The unbearable lightness of politicians dealing with bulbs and deficits
While the clock ticks on a debt-limit deal, Congress debates ... light bulbs
The U.S. House last week debated legislation intended to repeal efficiency standards for light bulbs manufactured in the future. Some characters who dwell in cable TV land have contended that these standards amount to government elimination of our sacred right to burn old-style incandescent bulbs.
The measure failed to secure the needed votes to advance, but in the surrounding coverage there were predictable quips about congressional dim bulbs debating light bulbs, how many politicians does it take to change a light bulb, etc., etc. Some lawmakers complained that Congress ought to wrestle with much bigger problems facing the nation. But maybe there’s something poetically appropriate to the activity. After all, if there’s any venue in desperate need of illumination, it’s Washington.
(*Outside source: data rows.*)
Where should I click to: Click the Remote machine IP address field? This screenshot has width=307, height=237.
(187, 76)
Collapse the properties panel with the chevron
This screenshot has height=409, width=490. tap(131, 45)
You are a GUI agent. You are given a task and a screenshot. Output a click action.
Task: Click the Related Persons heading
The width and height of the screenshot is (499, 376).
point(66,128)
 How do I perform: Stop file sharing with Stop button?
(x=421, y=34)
While the House was tackling the light bulb issue, President Barack Obama and congressional leaders were trying to hash out an agreement on federal spending and deficits. This was aimed at averting a Republican threat to not raise the debt ceiling in the absence of massive spending cuts (no tax increases allowed), a move that could plunge the nation into credit default with all the unpleasant consequences.
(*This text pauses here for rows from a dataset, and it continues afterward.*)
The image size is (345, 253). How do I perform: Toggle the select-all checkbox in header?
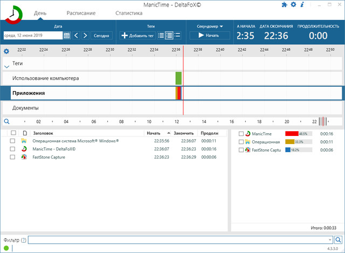13,133
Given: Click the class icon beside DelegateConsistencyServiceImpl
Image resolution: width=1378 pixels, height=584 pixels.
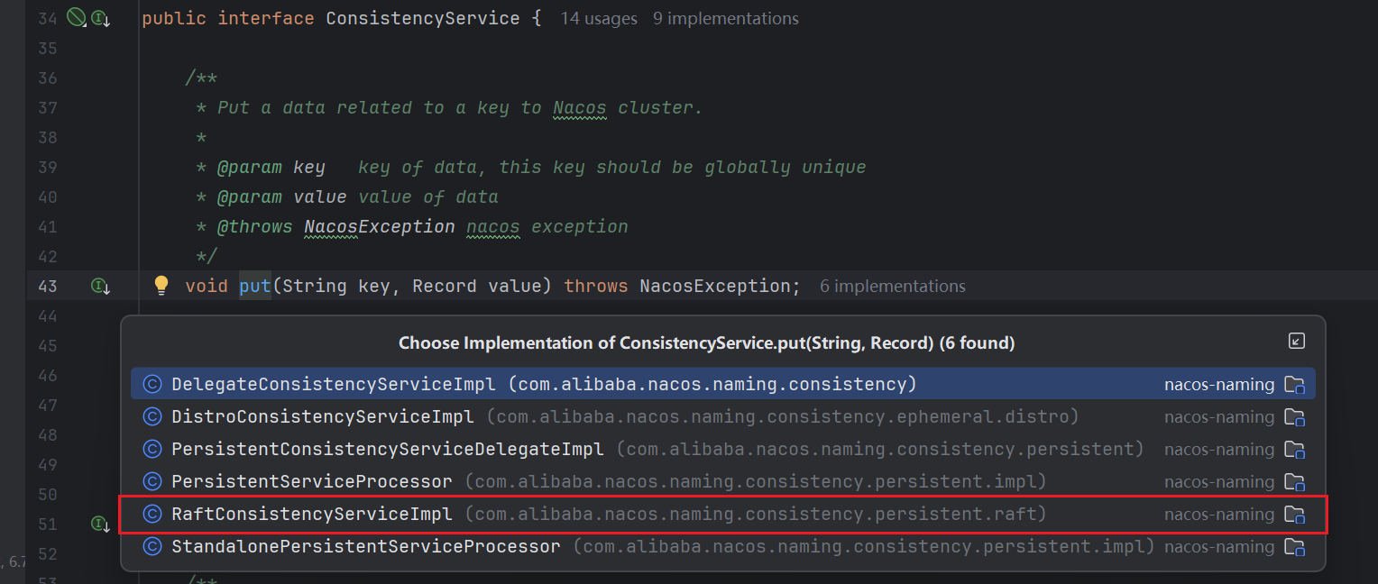Looking at the screenshot, I should click(x=152, y=385).
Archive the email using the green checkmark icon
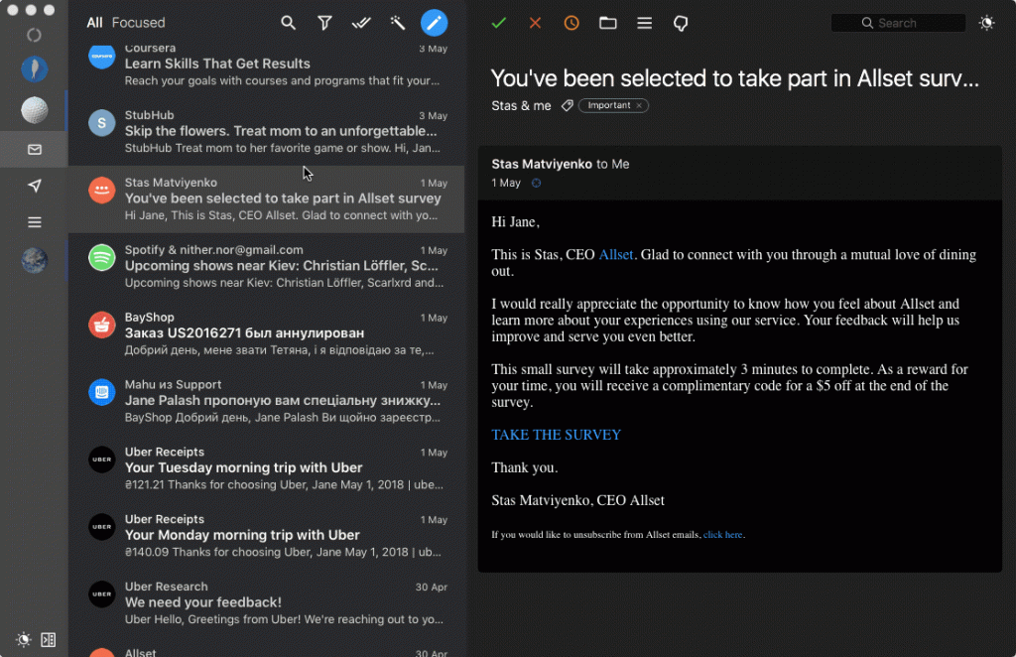Image resolution: width=1016 pixels, height=657 pixels. [499, 22]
These negotiations have created a budget-cut one-upsmanship. The Republicans demand trillions in cuts, and the administration says, “I see your trillion and raise you a gazillion (but with tax hikes).” And everything supposedly was on the table, including deep cuts to Medicare, Medicaid and Social Security. It was even reported that Obama floated an idea proposed by Sen. Joseph Lieberman (I-Twilight Zone), for raising the Medicare eligibility age.
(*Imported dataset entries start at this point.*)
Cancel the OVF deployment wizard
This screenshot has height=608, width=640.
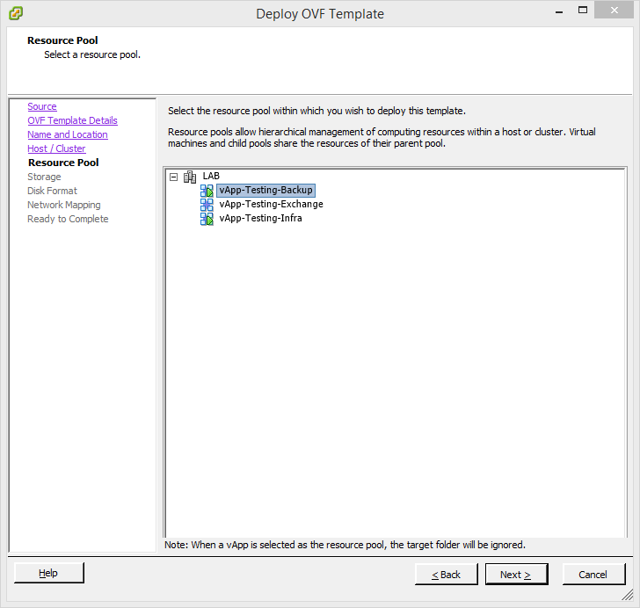593,575
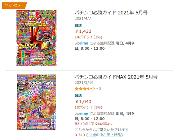173x139 pixels.
Task: Open the 3 reviews count link
Action: [x=100, y=89]
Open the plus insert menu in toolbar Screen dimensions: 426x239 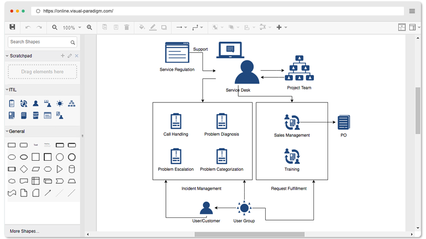(x=281, y=27)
Before these politicos do anything drastic, especially on healthcare, they ought to retire to a clean, well-lighted place with a history book or two. Under the glow of any number of bulbs, they can read about the Great Depression and how spending cuts and tight money nearly choked off the recovery. (Massive spending on World War II saved the day.) Or how Japan failed to spend enough in the 1990s to lift it out of an economic ditch.
Healthcare has proven to be the 150-watt bulb in the darkest U.S. economy since the 1930s. June’s employment figures showed that healthcare added 13,500 jobs, while the overall economy grew by a net 18,000 new positions. Slashing at Medicare, Medicaid and other health programs with a machete will only dampen an anemic, jobless recovery. Recklessly snatching resources from the people who can afford it least and from providers who care for them will hurt the economic and physical health of the nation.
As we have said before, there is plenty of fat to trim from healthcare spending. Americans pay the world’s highest prices for care, but the overall results lag well behind those of other developed nations. But there are rational and gradual ways to go about curing the ailment without killing the patient. Ditto for the overall deficit. When GOP Rep. Paul Ryan’s proposed budget was being debated this year, nearly 200 prominent economists signed letters urging congressional leaders to refrain from a nuclear attack on Medicare and Medicaid. They said the country ought to stick with the provisions in the Patient Protection and Affordable Care Act designed to evaluate spending priorities and eliminate waste.
Ironically, the reform law—based on proposals from conservative thinkers years ago—is being attacked by the lawmakers barking the loudest about soaring deficits. The Independent Payment Advisory Board provision is the specific target du jour, proving once again that politics trumps policy and logic.
Let’s hope our public officials don’t cause too much damage before they see the light.